◆ **Records for processing**
········
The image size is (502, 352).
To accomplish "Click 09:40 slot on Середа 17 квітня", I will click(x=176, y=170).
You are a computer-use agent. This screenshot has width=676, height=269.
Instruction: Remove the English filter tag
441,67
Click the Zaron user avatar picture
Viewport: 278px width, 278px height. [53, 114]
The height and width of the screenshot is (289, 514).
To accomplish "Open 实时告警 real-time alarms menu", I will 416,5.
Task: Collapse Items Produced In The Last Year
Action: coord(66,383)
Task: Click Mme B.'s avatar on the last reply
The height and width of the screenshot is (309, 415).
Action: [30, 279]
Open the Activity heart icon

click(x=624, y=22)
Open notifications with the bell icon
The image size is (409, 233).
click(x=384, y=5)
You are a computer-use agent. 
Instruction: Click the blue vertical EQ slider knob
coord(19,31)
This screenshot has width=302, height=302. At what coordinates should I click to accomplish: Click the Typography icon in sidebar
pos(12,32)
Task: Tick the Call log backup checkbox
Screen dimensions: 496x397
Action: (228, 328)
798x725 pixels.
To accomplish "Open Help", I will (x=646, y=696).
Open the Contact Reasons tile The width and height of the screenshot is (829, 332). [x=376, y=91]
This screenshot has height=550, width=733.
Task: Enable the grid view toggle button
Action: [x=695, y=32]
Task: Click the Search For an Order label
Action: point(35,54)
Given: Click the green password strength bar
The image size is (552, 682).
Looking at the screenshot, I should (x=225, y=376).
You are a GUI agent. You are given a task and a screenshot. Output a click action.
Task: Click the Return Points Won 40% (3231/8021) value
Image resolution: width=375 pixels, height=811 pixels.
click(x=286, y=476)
········
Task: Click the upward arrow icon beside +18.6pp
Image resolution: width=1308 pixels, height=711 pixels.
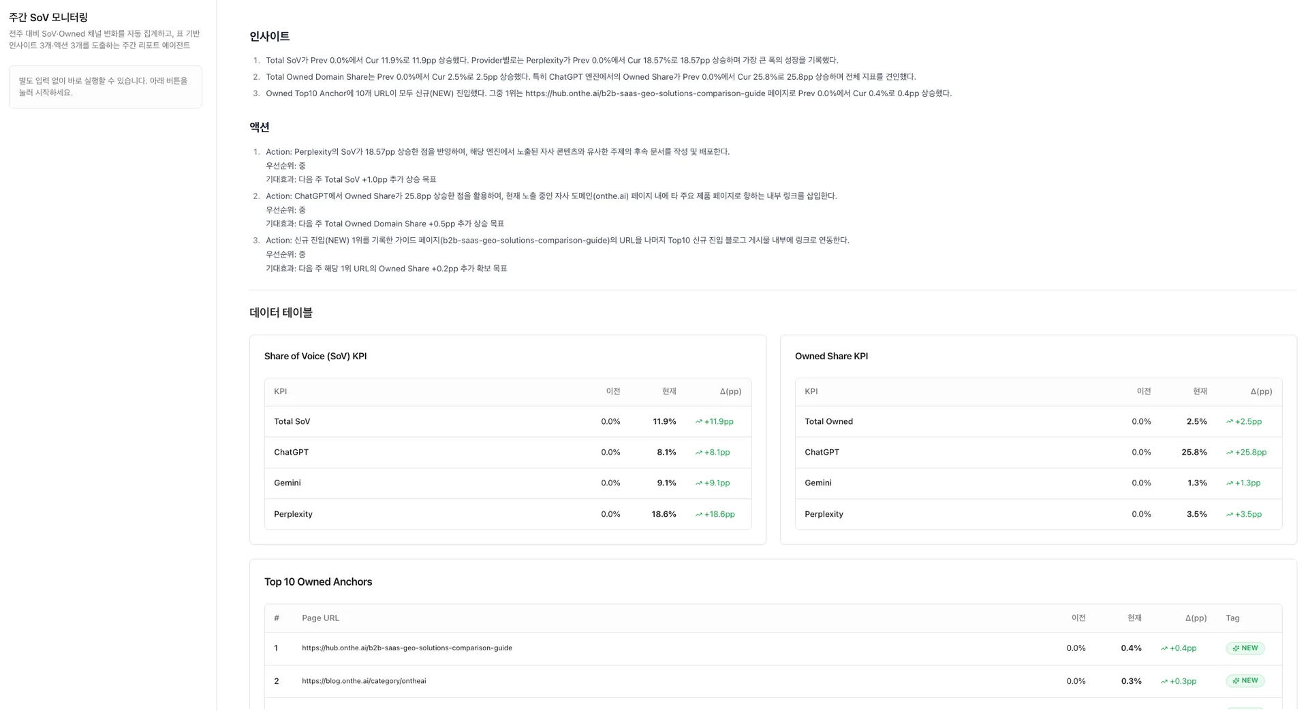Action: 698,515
········
◆ **Problem requirements**
Say how many lines in the entries include the word "agent", with no text around the number.

◆ **Output of the exercise**
3